### Work instructions
The expected output is the data itself, duplicated in full.

### Material to process
::::::::::

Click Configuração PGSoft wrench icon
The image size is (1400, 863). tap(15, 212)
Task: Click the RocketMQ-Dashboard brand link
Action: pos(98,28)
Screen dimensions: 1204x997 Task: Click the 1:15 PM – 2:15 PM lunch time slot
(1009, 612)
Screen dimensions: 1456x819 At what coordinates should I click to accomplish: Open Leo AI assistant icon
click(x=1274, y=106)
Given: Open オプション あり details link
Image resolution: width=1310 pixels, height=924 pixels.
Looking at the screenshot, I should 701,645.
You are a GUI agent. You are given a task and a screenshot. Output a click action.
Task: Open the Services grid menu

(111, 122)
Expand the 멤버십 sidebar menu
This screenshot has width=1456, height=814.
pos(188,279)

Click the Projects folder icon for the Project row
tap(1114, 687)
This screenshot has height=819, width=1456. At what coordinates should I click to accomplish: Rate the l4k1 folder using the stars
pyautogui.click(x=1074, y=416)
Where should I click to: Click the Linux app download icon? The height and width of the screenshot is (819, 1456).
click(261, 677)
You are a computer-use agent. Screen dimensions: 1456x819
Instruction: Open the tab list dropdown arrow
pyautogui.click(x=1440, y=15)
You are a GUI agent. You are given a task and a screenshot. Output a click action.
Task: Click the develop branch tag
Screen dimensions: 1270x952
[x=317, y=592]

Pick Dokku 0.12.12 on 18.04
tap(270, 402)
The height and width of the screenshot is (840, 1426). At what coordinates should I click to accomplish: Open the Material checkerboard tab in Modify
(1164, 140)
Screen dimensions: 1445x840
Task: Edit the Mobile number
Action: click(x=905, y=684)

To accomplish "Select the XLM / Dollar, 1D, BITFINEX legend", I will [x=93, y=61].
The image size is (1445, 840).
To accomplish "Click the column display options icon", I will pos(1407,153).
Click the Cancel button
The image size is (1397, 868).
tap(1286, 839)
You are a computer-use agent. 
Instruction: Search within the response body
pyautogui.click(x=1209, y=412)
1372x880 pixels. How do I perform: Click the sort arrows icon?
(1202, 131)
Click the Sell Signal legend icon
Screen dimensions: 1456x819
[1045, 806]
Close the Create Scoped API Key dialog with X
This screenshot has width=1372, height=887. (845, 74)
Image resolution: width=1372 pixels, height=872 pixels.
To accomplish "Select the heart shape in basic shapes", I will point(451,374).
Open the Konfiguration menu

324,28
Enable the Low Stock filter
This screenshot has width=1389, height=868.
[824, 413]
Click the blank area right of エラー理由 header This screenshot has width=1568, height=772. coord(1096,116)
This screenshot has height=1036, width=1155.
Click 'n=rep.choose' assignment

::::::::::

### Worked solution
Click Configuração PGSoft wrench icon
The image size is (1400, 863). tap(15, 212)
Task: Click the RocketMQ-Dashboard brand link
Action: pos(98,28)
Screen dimensions: 1204x997 Task: Click the 1:15 PM – 2:15 PM lunch time slot
(1009, 612)
Screen dimensions: 1456x819 At what coordinates should I click to accomplish: Open Leo AI assistant icon
click(x=1274, y=106)
Given: Open オプション あり details link
Image resolution: width=1310 pixels, height=924 pixels.
Looking at the screenshot, I should 701,645.
You are a GUI agent. You are given a task and a screenshot. Output a click action.
Task: Open the Services grid menu

(111, 122)
Expand the 멤버십 sidebar menu
This screenshot has width=1456, height=814.
pos(188,279)

Click the Projects folder icon for the Project row
tap(1114, 687)
This screenshot has height=819, width=1456. At what coordinates should I click to accomplish: Rate the l4k1 folder using the stars
pyautogui.click(x=1074, y=416)
Where should I click to: Click the Linux app download icon? The height and width of the screenshot is (819, 1456).
click(261, 677)
You are a computer-use agent. Screen dimensions: 1456x819
Instruction: Open the tab list dropdown arrow
pyautogui.click(x=1440, y=15)
You are a GUI agent. You are given a task and a screenshot. Output a click action.
Task: Click the develop branch tag
Screen dimensions: 1270x952
[x=317, y=592]

Pick Dokku 0.12.12 on 18.04
tap(270, 402)
The height and width of the screenshot is (840, 1426). At what coordinates should I click to accomplish: Open the Material checkerboard tab in Modify
(1164, 140)
Screen dimensions: 1445x840
Task: Edit the Mobile number
Action: click(x=905, y=684)

To accomplish "Select the XLM / Dollar, 1D, BITFINEX legend", I will [x=93, y=61].
The image size is (1445, 840).
To accomplish "Click the column display options icon", I will pos(1407,153).
Click the Cancel button
The image size is (1397, 868).
tap(1286, 839)
You are a computer-use agent. 
Instruction: Search within the response body
pyautogui.click(x=1209, y=412)
1372x880 pixels. How do I perform: Click the sort arrows icon?
(1202, 131)
Click the Sell Signal legend icon
Screen dimensions: 1456x819
[1045, 806]
Close the Create Scoped API Key dialog with X
This screenshot has width=1372, height=887. (845, 74)
Image resolution: width=1372 pixels, height=872 pixels.
To accomplish "Select the heart shape in basic shapes", I will point(451,374).
Open the Konfiguration menu

324,28
Enable the Low Stock filter
This screenshot has width=1389, height=868.
[824, 413]
Click the blank area right of エラー理由 header This screenshot has width=1568, height=772. coord(1096,116)
This screenshot has height=1036, width=1155.
Click 'n=rep.choose' assignment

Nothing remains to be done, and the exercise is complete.